В касыдах часто встречались нравоучительные вставки – хикмы, рассуждения о времени, о смерти, о сути вещей. Для арабских поэтов было характерно стоически-трагическое мироощущение: все тленно и тщетно, жизнь приносит разочарование, от смерти никуда не уйти. Все прекрасное и светлое осталось в прошлом, там любовь, дружба, юность, сейчас же остались только вражда, одиночество, близкий конец.
Что толку скулить? Лишь терпенье поможет в беде.
Как бурлила отважная молодость в жилах,
А теперь я ни встать, ни одеться не в силах.
Но поэт тут же надевал на себя маску гедониста, ловящего моменты наслаждения перед лицом неизбежной смерти. Надо жить во всю силу, щедро, не считая денег.

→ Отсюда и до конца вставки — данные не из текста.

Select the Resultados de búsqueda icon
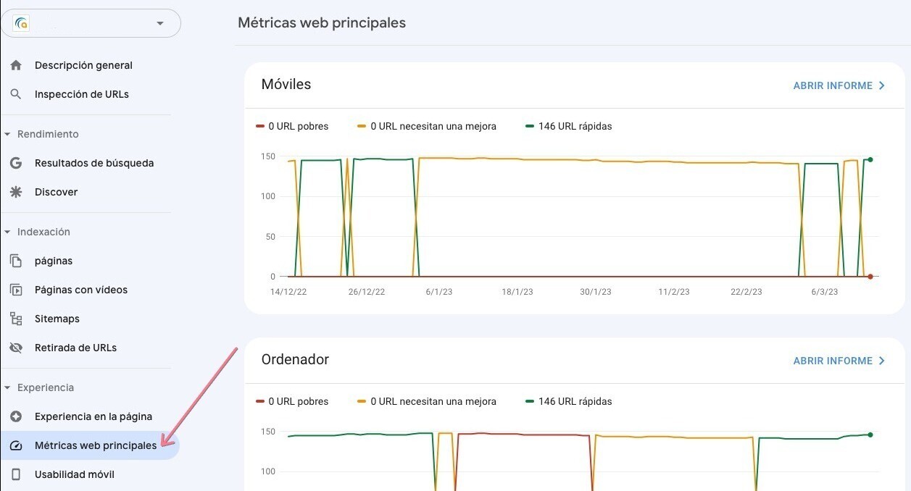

Могилы скупцов не отличить от могил транжир. Пей, веселись, люби красавиц, проматывай все, ни о чем не жалей.
При жизни ты должен все радости плоти вкусить,
Чтоб конь мог пастись, удлиняют веревку ему,
Но жизнь не продлить…
В итоге бедуинский поэт воплощал в себе сразу три идеала: воина, влюбленного и щедрого гуляки. Всегда самый сильный и смелый, победоносный – и в то же время одинокий, бедный, всем чуждый, гордый, независимый, готовый скорей «грызть камни», чем просить помощи. Стоик, ведущий жизнь, полную лишений, твердо и мужественно встречающий смерть, – и беспечный весельчак, забывающий обо всем на свете за чашей вина и в объятиях красоток. Неотразимый сердцеед, свободный и ветреный, от которого без ума все женщины, – и безумный влюбленный, всю жизнь чахнущий только по одной. В конечном счете главным оказывалось богатство и полнота жизни, не потерянной зря, и ощущение превосходства над другими – не только самого себя, но и всего «своего»: племени, женщины, друга, коня, доспехов. Арабский поэт как бы говорил: «Я сильней, умней, мужественней всех, я ни в чем никому не уступлю и всех во всем превосхожу, я пью эту жизнь полной чашей». Не то, что некоторые ничтожества, вроде трусливого мужа той женщины, с которой спит смелый бедуин: ее супруг жалкий трус, он может только бормотать угрозы, и даже жена его презирает. Все это было бы почти смешно, если бы не обрастало роскошной чередой подробностей, выливающихся на читателя бурлящим потоком, горстями метафор и метких словечек, от которых захватывает дух.
Кроме касыд существовали более короткие стихи на одну тему – их называли «кита», что значит отрывок. Обычно это были небольшие боевые речевки, состоявшие из угроз и оскорблений, которые обрушивали перед боем на врага (их называли хиджи), или ритуальный плач над телом павшего воина (рисы). Лучшими мастерами заплачек-рис были женщины-поэтессы.